◆ Word and element location data
##############################
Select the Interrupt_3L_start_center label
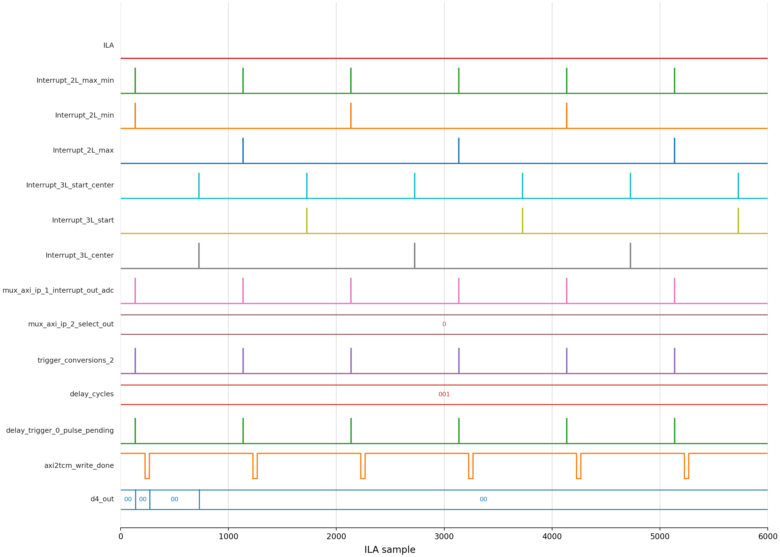The image size is (780, 557). coord(70,185)
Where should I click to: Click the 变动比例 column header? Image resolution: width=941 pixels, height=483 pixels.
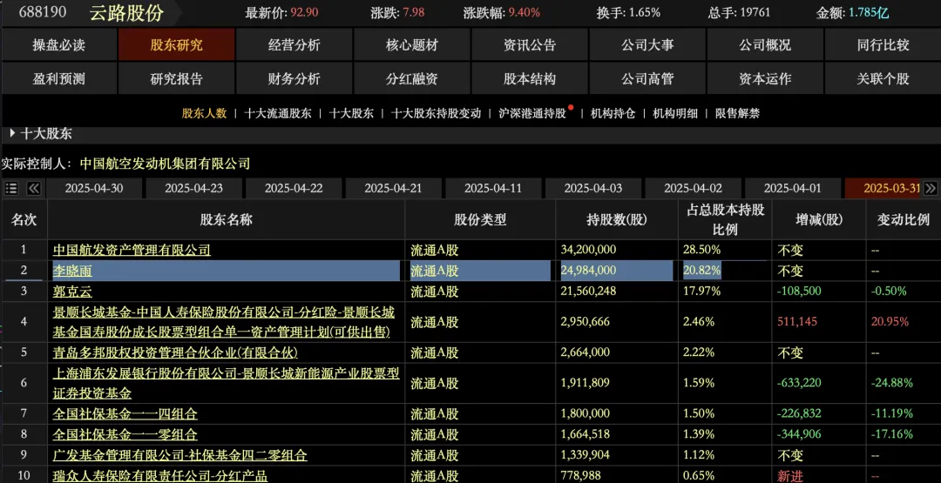(x=903, y=219)
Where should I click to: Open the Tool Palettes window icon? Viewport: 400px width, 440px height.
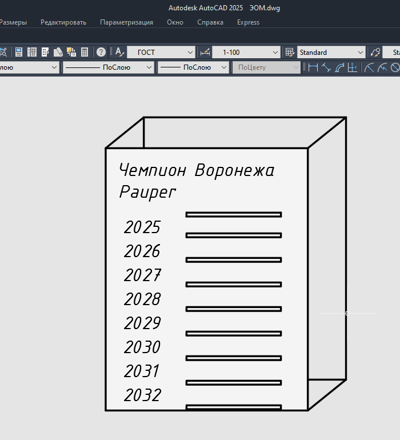(x=45, y=52)
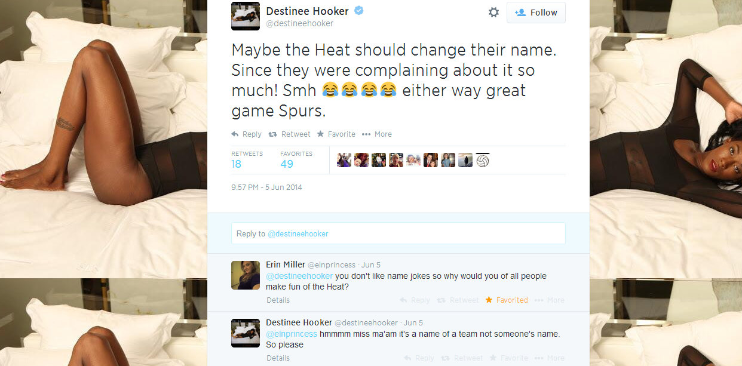Open More menu on Erin Miller's reply
Image resolution: width=742 pixels, height=366 pixels.
(x=549, y=300)
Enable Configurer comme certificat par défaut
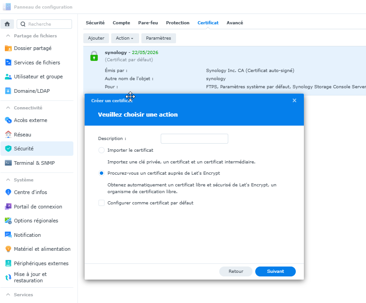Viewport: 366px width, 303px height. [x=101, y=203]
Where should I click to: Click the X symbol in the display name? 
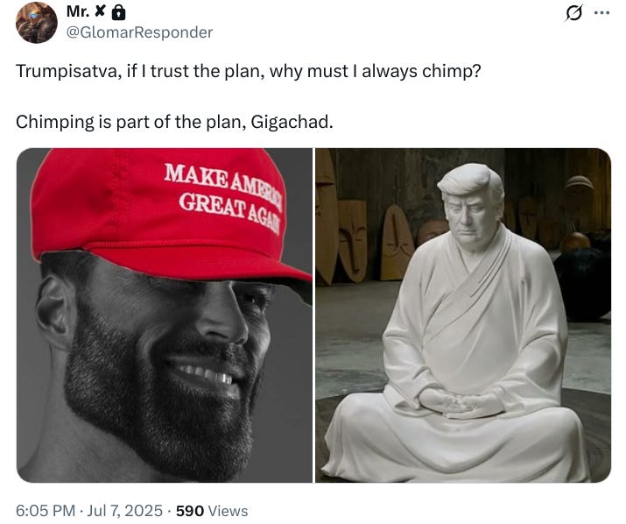(x=100, y=12)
##############################
◆ GIVEN EXERCISE
Retype the lines of the data running from the line containing "Where should I click to: Open" through the end of the data, omitting the pictures.

◆ IN RESPONSE
Where should I click to: Open the Tool Palettes window icon? Viewport: 400px width, 440px height.
(x=45, y=52)
Open More menu on Erin Miller's reply
Image resolution: width=742 pixels, height=366 pixels.
(x=549, y=300)
Enable Configurer comme certificat par défaut
Viewport: 366px width, 303px height. [x=101, y=203]
Where should I click to: Click the X symbol in the display name? 
(x=100, y=12)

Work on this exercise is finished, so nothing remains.